Dataset items
◆ ◆ ◆ ◆
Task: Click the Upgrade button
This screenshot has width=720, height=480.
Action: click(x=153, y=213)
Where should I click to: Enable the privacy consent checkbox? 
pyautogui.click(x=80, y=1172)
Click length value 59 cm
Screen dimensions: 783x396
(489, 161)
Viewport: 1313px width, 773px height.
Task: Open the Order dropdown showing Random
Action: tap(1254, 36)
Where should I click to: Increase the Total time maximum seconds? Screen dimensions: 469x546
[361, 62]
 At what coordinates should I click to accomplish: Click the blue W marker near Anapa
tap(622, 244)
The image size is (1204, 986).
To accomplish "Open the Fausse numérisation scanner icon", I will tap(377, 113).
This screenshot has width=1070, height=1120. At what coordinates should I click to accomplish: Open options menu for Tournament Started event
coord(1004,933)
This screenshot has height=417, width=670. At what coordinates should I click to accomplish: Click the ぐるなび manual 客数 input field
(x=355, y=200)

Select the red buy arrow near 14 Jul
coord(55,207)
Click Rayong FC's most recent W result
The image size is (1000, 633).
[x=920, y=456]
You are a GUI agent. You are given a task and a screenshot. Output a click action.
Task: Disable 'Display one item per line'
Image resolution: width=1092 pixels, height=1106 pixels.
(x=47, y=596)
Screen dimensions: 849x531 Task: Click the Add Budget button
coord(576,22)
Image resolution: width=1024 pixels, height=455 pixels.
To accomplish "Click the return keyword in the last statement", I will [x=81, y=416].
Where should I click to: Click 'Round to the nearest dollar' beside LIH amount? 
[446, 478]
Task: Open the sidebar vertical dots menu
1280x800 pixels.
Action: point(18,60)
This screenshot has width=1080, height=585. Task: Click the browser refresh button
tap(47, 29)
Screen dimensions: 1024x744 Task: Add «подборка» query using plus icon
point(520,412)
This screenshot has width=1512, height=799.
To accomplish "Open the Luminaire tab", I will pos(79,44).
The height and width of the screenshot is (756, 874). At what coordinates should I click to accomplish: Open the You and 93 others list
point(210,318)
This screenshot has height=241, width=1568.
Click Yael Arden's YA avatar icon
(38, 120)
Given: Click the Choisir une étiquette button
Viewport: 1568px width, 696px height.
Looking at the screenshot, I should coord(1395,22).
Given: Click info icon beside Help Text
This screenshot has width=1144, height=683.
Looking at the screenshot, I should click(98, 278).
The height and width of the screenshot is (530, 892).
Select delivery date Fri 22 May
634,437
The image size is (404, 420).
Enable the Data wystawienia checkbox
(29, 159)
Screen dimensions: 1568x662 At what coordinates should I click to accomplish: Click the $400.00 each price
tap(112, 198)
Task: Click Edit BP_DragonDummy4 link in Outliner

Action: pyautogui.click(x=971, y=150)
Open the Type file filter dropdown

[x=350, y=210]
◆ ◆ ◆ ◆
Aim of the task: Please output all the lines above exactly as given.

Final answer:
Task: Click the Upgrade button
This screenshot has width=720, height=480.
Action: click(x=153, y=213)
Where should I click to: Enable the privacy consent checkbox? 
pyautogui.click(x=80, y=1172)
Click length value 59 cm
Screen dimensions: 783x396
(489, 161)
Viewport: 1313px width, 773px height.
Task: Open the Order dropdown showing Random
Action: tap(1254, 36)
Where should I click to: Increase the Total time maximum seconds? Screen dimensions: 469x546
[361, 62]
 At what coordinates should I click to accomplish: Click the blue W marker near Anapa
tap(622, 244)
The image size is (1204, 986).
To accomplish "Open the Fausse numérisation scanner icon", I will tap(377, 113).
This screenshot has width=1070, height=1120. At what coordinates should I click to accomplish: Open options menu for Tournament Started event
coord(1004,933)
This screenshot has height=417, width=670. At what coordinates should I click to accomplish: Click the ぐるなび manual 客数 input field
(x=355, y=200)

Select the red buy arrow near 14 Jul
coord(55,207)
Click Rayong FC's most recent W result
The image size is (1000, 633).
[x=920, y=456]
You are a GUI agent. You are given a task and a screenshot. Output a click action.
Task: Disable 'Display one item per line'
Image resolution: width=1092 pixels, height=1106 pixels.
(x=47, y=596)
Screen dimensions: 849x531 Task: Click the Add Budget button
coord(576,22)
Image resolution: width=1024 pixels, height=455 pixels.
To accomplish "Click the return keyword in the last statement", I will [x=81, y=416].
Where should I click to: Click 'Round to the nearest dollar' beside LIH amount? 
[446, 478]
Task: Open the sidebar vertical dots menu
1280x800 pixels.
Action: point(18,60)
This screenshot has width=1080, height=585. Task: Click the browser refresh button
tap(47, 29)
Screen dimensions: 1024x744 Task: Add «подборка» query using plus icon
point(520,412)
This screenshot has width=1512, height=799.
To accomplish "Open the Luminaire tab", I will pos(79,44).
The height and width of the screenshot is (756, 874). At what coordinates should I click to accomplish: Open the You and 93 others list
point(210,318)
This screenshot has height=241, width=1568.
Click Yael Arden's YA avatar icon
(38, 120)
Given: Click the Choisir une étiquette button
Viewport: 1568px width, 696px height.
Looking at the screenshot, I should coord(1395,22).
Given: Click info icon beside Help Text
This screenshot has width=1144, height=683.
Looking at the screenshot, I should click(98, 278).
The height and width of the screenshot is (530, 892).
Select delivery date Fri 22 May
634,437
The image size is (404, 420).
Enable the Data wystawienia checkbox
(29, 159)
Screen dimensions: 1568x662 At what coordinates should I click to accomplish: Click the $400.00 each price
tap(112, 198)
Task: Click Edit BP_DragonDummy4 link in Outliner

Action: pyautogui.click(x=971, y=150)
Open the Type file filter dropdown

[x=350, y=210]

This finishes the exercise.